新型ウツの人は、主観性が強いので客観的視点が欠けている。
ウツ病の人は客観的にものごとを見られる傾向がある。ただ、他人の目に敏感であるから、自分がウツ病だということを認めようとしない。いきなり「私はウツです」と言って診察してもらうことは少ない。

ウツ病の人は自分が病気であることに否定的なので、カウンセリングをすっぽかしたり、ウツ病と向かい合うことから逃げ腰の姿勢で治療を受ける傾向があります。

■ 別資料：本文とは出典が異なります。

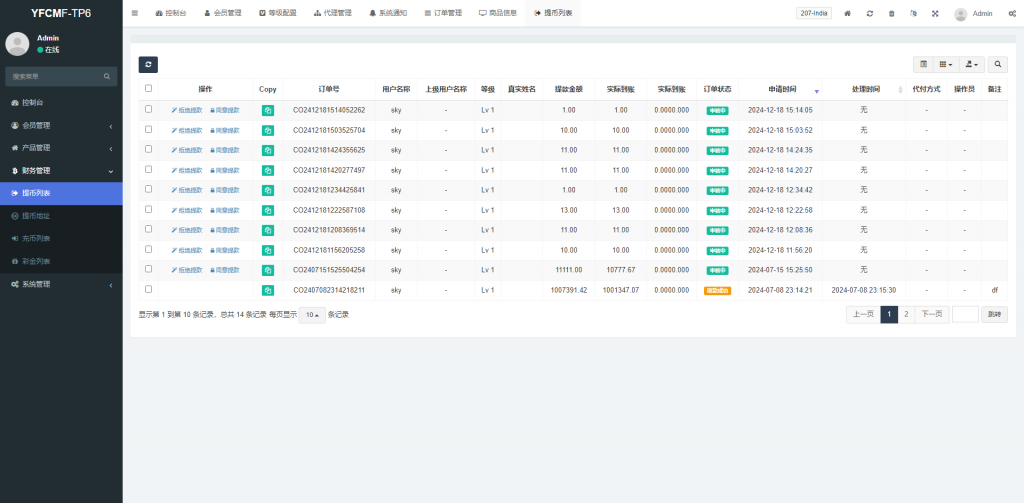Select checkbox for order CO2407151525504254
Viewport: 1024px width, 503px height.
pyautogui.click(x=148, y=269)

新型ウツの人は他人に責任を転嫁していくので、ウツ症状を起こしやすい本来の要因を自分の中に探ろうとしないため、人間的な成長がなかなかない。
ウツ病の人は呻吟しながらも自分の内面を見つめていくので、ウツから回復した時には人間的成長がある。

その他、新型ウツの特徴。
新型ウツの人は、会社に行っている間はウツになるけれども、週末になると趣味の釣りやダイビングなどに出かけるという、傍から見ると本当にウツ状態なのかと思ってしまうようなことをする。しかし、会社に出勤するとウツ状態に陥ってしまう。
新型ウツの人には情に響くようなはげましは通用しない。ムッとされたり、不機嫌になったりする。それは「あなたに問題があるんですよ」というニュアンスになってしまうから。

ということで、新型ウツの本人はしんどい思いをしているんだろうけど、『ウツになりたいという病』を読むと、いやなことをしたくないだけという感じがしました。